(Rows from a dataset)
:::
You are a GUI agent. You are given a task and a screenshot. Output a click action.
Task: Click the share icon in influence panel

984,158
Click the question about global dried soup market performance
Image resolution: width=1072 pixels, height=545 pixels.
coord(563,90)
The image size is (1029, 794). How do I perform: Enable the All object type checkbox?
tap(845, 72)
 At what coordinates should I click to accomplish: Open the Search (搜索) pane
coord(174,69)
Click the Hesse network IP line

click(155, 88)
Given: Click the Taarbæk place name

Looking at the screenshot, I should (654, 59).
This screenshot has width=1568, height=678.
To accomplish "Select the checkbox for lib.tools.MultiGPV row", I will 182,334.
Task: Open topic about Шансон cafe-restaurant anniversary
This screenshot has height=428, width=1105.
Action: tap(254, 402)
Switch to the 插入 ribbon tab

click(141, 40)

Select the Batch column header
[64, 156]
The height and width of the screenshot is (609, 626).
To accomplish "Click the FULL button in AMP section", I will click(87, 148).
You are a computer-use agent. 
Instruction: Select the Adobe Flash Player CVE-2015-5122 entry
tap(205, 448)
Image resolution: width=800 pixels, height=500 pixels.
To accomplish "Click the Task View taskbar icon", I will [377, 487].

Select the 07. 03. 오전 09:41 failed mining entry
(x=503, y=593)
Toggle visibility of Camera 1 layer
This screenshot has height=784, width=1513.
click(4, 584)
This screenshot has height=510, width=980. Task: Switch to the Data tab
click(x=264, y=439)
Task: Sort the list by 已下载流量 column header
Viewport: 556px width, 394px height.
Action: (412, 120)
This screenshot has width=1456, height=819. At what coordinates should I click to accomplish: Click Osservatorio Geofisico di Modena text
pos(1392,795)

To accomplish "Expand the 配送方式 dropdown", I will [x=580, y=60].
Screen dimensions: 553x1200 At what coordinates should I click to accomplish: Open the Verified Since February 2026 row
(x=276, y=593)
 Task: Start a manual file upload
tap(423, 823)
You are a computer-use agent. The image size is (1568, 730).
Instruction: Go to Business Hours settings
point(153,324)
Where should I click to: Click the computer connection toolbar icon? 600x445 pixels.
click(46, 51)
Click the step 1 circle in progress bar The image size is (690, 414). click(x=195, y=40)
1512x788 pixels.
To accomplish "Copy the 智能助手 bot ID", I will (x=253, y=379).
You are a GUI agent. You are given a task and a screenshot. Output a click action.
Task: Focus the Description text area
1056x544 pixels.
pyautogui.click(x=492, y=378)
:::
* **Aim**
Give only the number of lines in the items above that contain the string "resolution".

* **Correct result**
2